Decision Intelligence: Modeling and Simulation

In today’s dynamic environment, organizations – whether government or commercial – must prepare and plan ahead for a high level of uncertainty. Having access to an abundance of data and advanced analytics about the present situation are not enough. Organizations must have access to the most relevant data for their decisions, and rely on advanced analytics to make better-informed decisions about different future scenarios.  

By doing this, organizations can stay ahead of the curve, developing in advance the relevant capabilities and conceptual frameworks which will enable them to absorb shocks and recover quickly.

In other words, this is the way for organizations to enhance their resilience, a critical capability recently discussed by the World Economic Forum

This is where Decision Intelligence (DI) comes in. This emerging discipline, which has evolved in the last decade, is the convergence of decision sciences and data science. The demand for DI is rising, especially considering the ongoing improvement in AI on the one hand, and the increasing organizational complexities on the other hand. Powered by AI, Decision Intelligence enables experimenting with different scenarios in a synthetic environment. By providing recommendations for action, DI improves the organization’s ability to create a better linkage between action and outcome.

Powered by AI, Decision Intelligence enables experimenting with different scenarios in a synthetic environment

Simulation and modeling, especially when powered by AI, stand at the core of Decision Intelligence.

Simulation and modeling allow the organization to apply critical thinking, stress-test different scenarios, and reveal not only new solutions but also new problems

They highlight gaps between ‘as is’ and ‘as needed’ capabilities, and provide personalized recommendations for bridging these gaps. And when augmented by Machine Learning, modeling and simulations can help organizations improve decision-making processes themselves.

In the realm of defense, for instance, Western militaries must improve their readiness to confront crises in the context of Great Power Competition with Russia and China, and to intervene in regional conflicts such as those unfolding in the Middle East. Militaries must be ready to deploy ISR assets for improved early warning when a crisis emerges; use special operation forces and other unique assets to deter and prevent escalation; and if deterrence fails, militaries must deploy and employ forces in all domains to actively intervene in an emerging conflict. Decision Intelligence relying on modeling and simulation, as part of war-gaming and scenario planning based on military doctrine, can improve military readiness – in the fields of logistics, training, HR, and even operational planning.

In the realm of manufacturing and retail, as another example, organizations must confront disruptions in supply chains. They must maintain a high level of operations and service in the case of geopolitical crises, such as those limiting freedom of navigation or affecting maritime insurance; in cases of environmental shocks, such as those emanating from natural disasters or climate change; in cases of financial disruptions, such as those influencing the costs of transportation; and even in cases of cyber and security crises.

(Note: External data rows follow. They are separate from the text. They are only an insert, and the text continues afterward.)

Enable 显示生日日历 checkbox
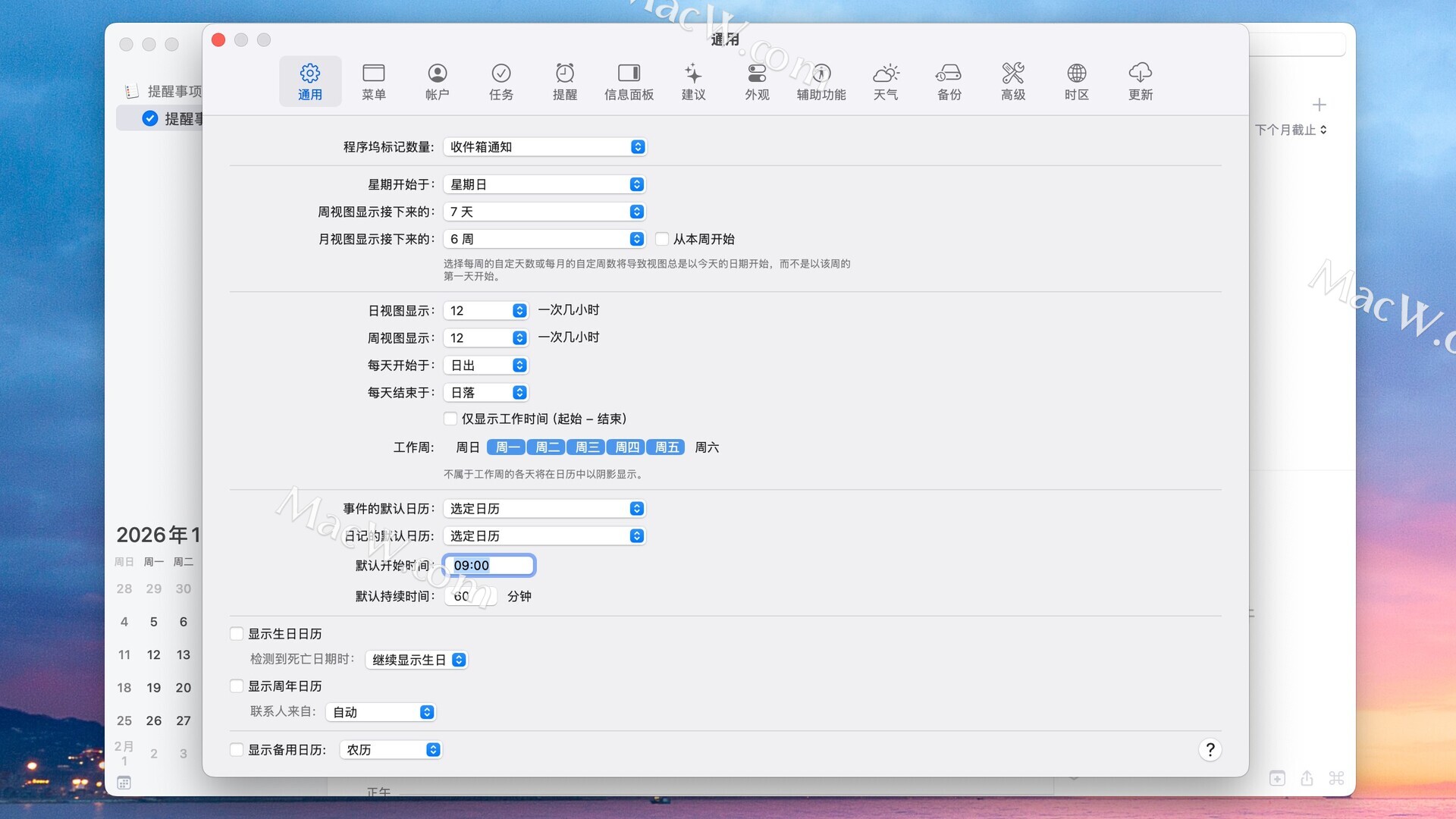Screen dimensions: 1456x819 coord(237,634)
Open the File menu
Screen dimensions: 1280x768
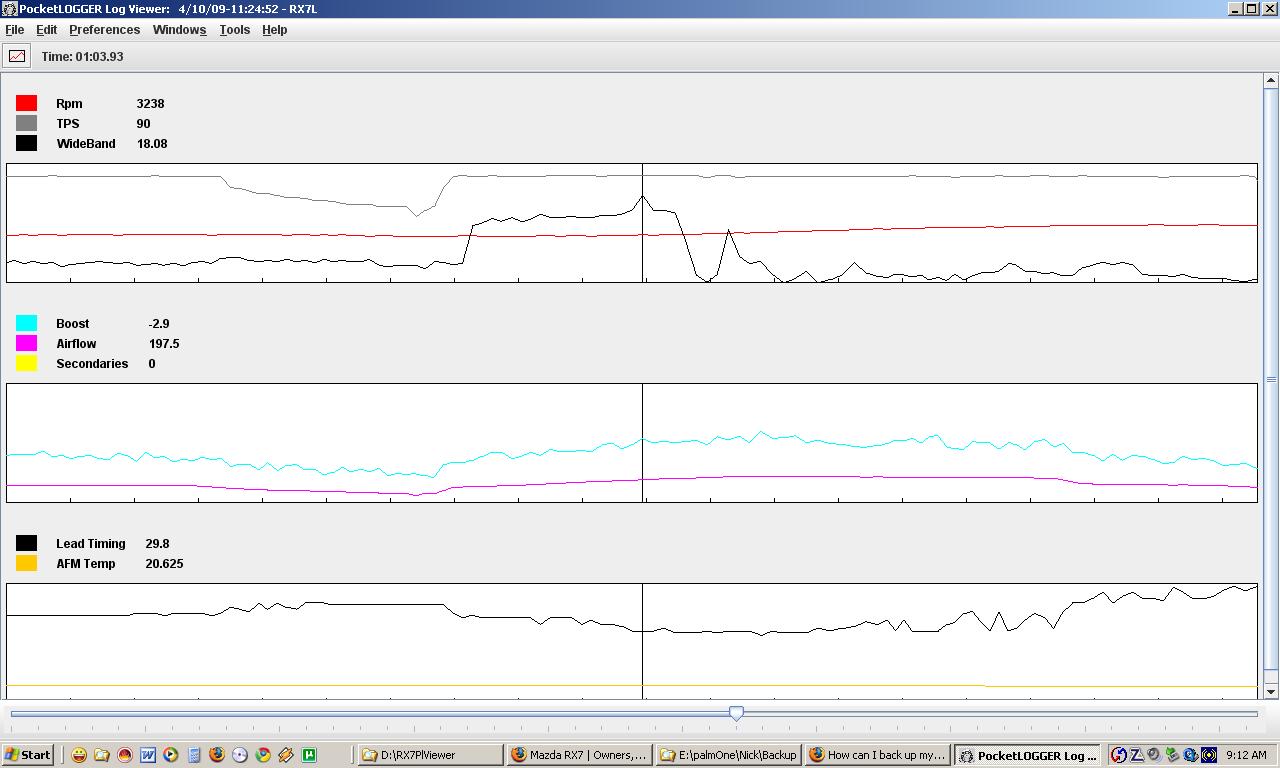tap(15, 30)
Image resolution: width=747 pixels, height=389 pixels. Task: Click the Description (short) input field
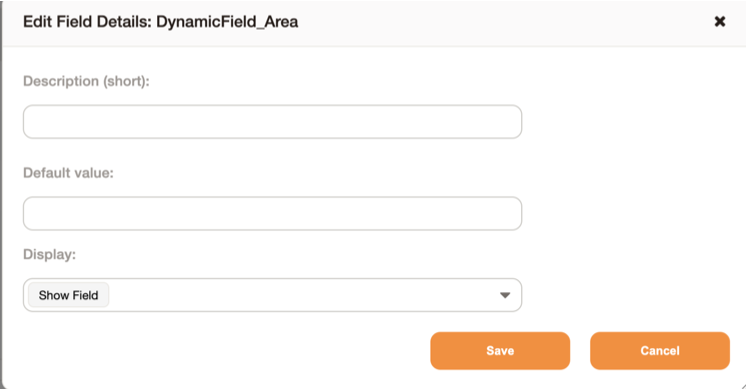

Decision Intelligence relying on modeling and simulation, as part of business war-gaming and scenario planning, can improve organizational resilience – in the fields of logistics, HR, finance, and management more broadly.

 

Decision Intelligence enables better-informed decision-making

It does not replace the human, but supports or augments the human’s decisions. In the current uncertain environment, managers and commanding officers must make decisions about the way they make decisions. Decision Intelligence provides them with a foundation for such process. It enables them to stay ahead of the curve.